— WHAT YOU SHOULD DO —
Copy the listing word for word, from the line with "Click the order@simumatik.com email link" through the line with "click(x=38, y=124)", and leave the pictures out.

Saved data entries:
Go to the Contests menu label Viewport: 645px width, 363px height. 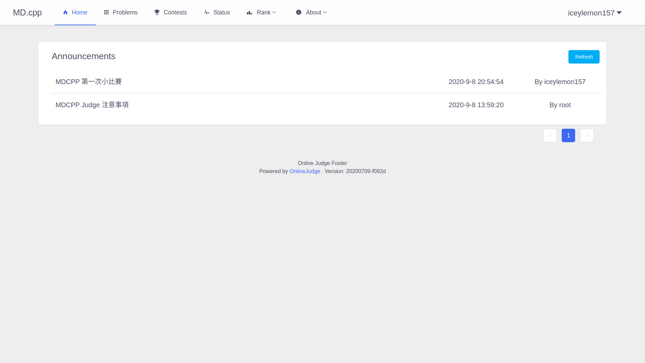coord(175,12)
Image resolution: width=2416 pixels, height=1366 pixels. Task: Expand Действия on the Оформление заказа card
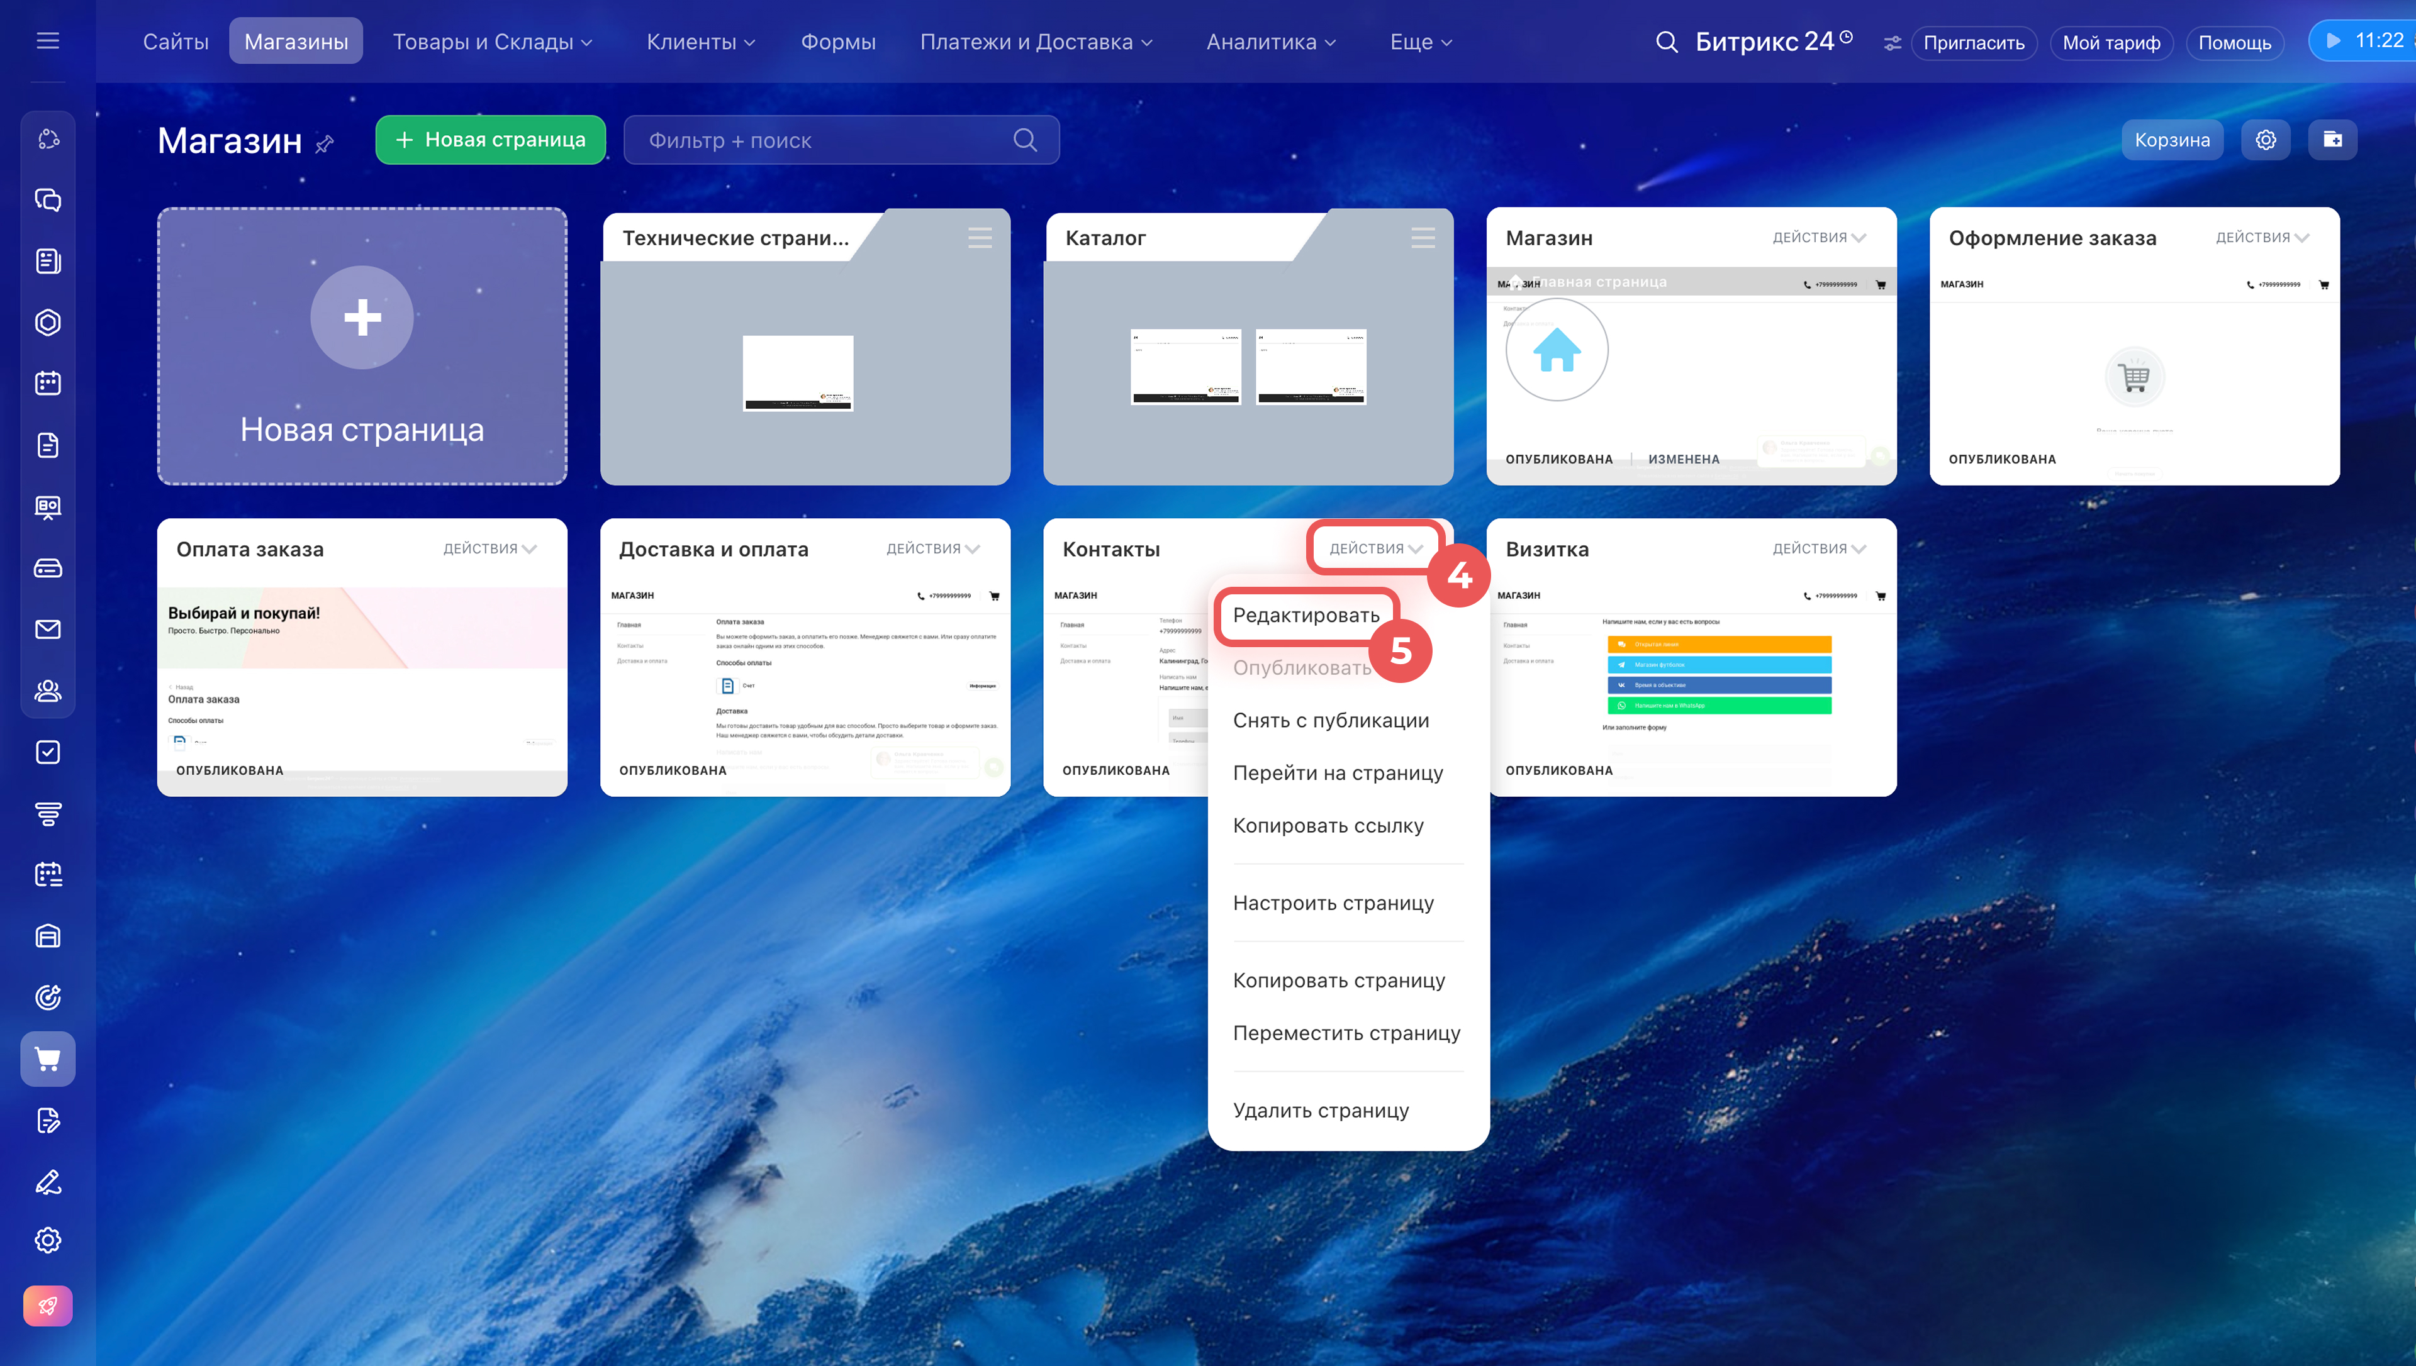pos(2261,237)
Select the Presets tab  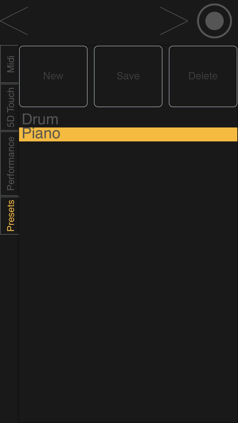pos(10,216)
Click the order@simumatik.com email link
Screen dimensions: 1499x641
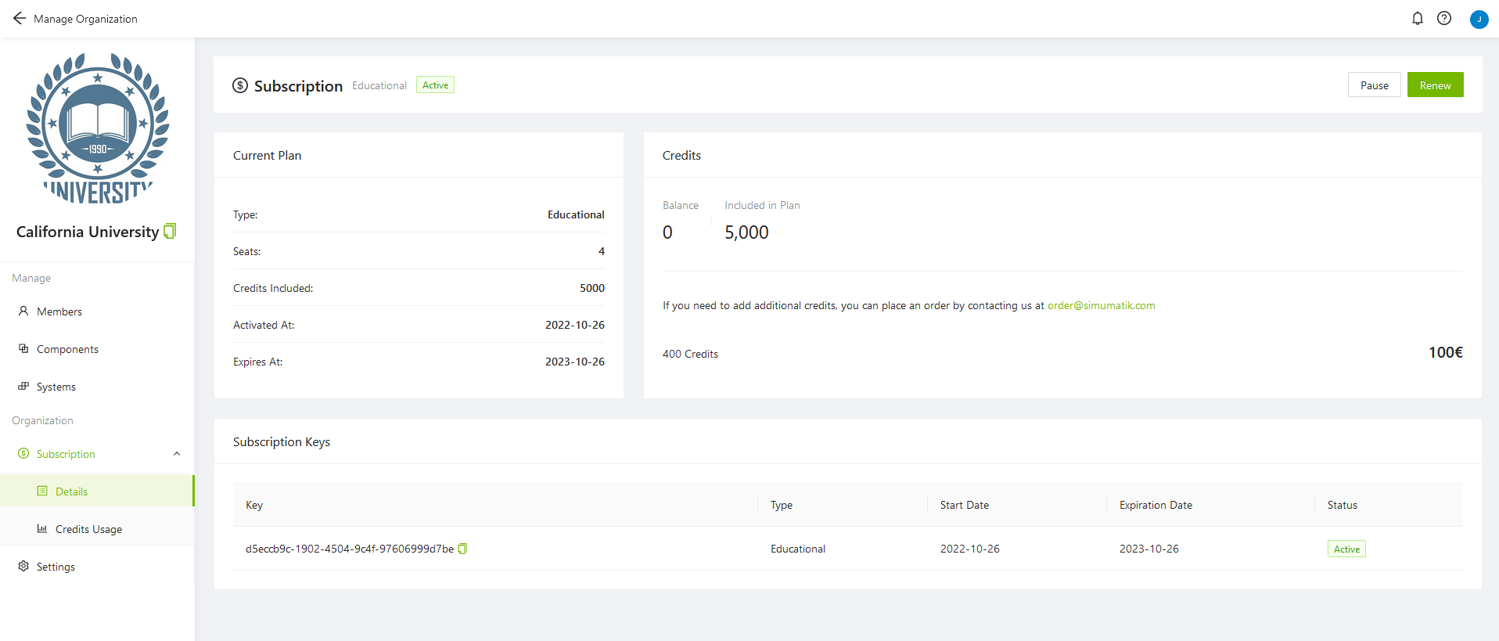pyautogui.click(x=1101, y=305)
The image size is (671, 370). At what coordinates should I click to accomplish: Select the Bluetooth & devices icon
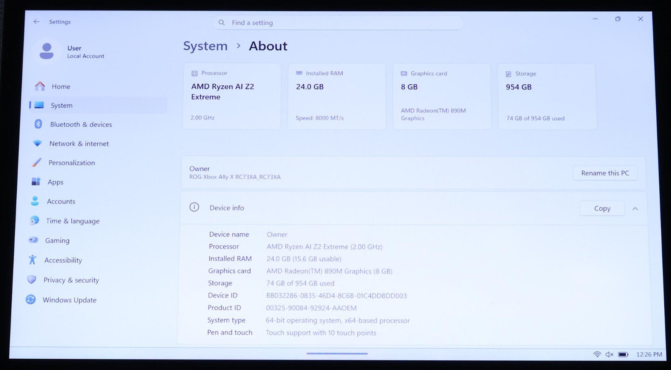click(x=38, y=124)
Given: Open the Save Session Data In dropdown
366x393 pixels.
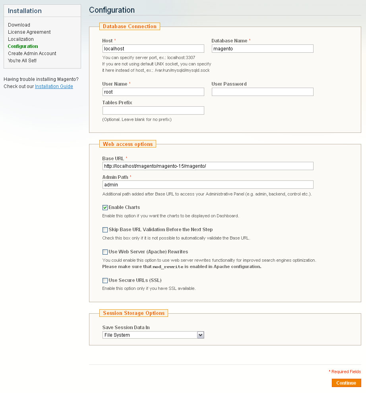Looking at the screenshot, I should coord(153,335).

— THE REPLY —
Click the order@simumatik.com email link
Screen dimensions: 1499x641
pyautogui.click(x=1101, y=305)
The image size is (671, 370). At what coordinates should I click to accomplish: Select the Bluetooth & devices icon
click(x=38, y=124)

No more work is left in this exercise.